MARY THOMAS: Losing it while traveling with a teen driver

If there’s something that causes more angst and division between a parent and teenager than driving lessons, please let me know what it is. Shopping excursions, discussions about the birds and bees, a two-week cross-country family vacation crammed into a mini-van – all these things combined fail to create as much tension as when your teen places her hands at 10-and-2 on the steering wheel.

You’ve probably spotted me on the road through the years. I’m the one in the passenger seat, contorted like a pretzel, my mouth permanently agape as I let out intermittent screams of horror. My life has passed before me so many times, it’s on a permanent reel. I’m here to tell you – driving with a teen and free-falling off the edge of the Grand Canyon are one and the same. Give me the Canyon any day.
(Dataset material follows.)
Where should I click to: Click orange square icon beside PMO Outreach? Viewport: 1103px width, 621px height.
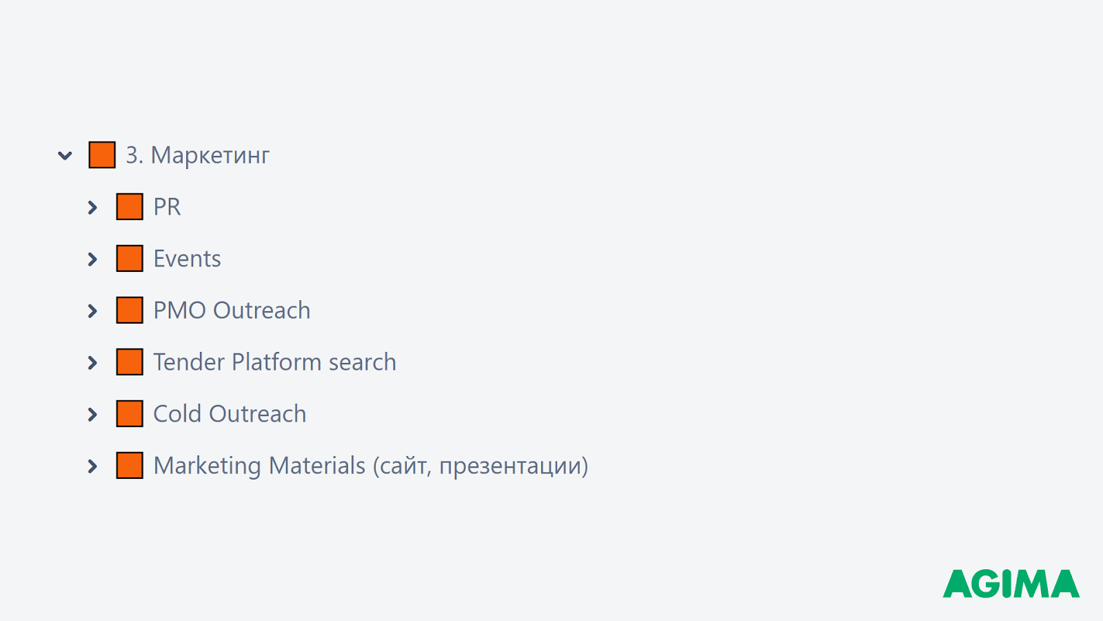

I have survived two tours of duty with teens, and am in the midst of my third. As a veteran roadie, I’ve noticed a pattern among beginner drivers. For instance, they believe any car coming toward them in the opposite lane is going to hit them, therefore, the tires on the passenger side (my side, by the way) straddle the shoulder and sometimes a ditch.

As parents, we don’t want to lose it. We like to feel we can remain strong and steady under pressure, and so we try holding onto sanity for a few seconds. “Over, honey. Over. Need to get over,” we coax with as much kindness as we can muster. But when the car begins to angle and your face is pressed flat against the glass window, it’s time to raise the decibels. “GET OVER NOW!!!! WE’RE GOING TO DIE!!!!”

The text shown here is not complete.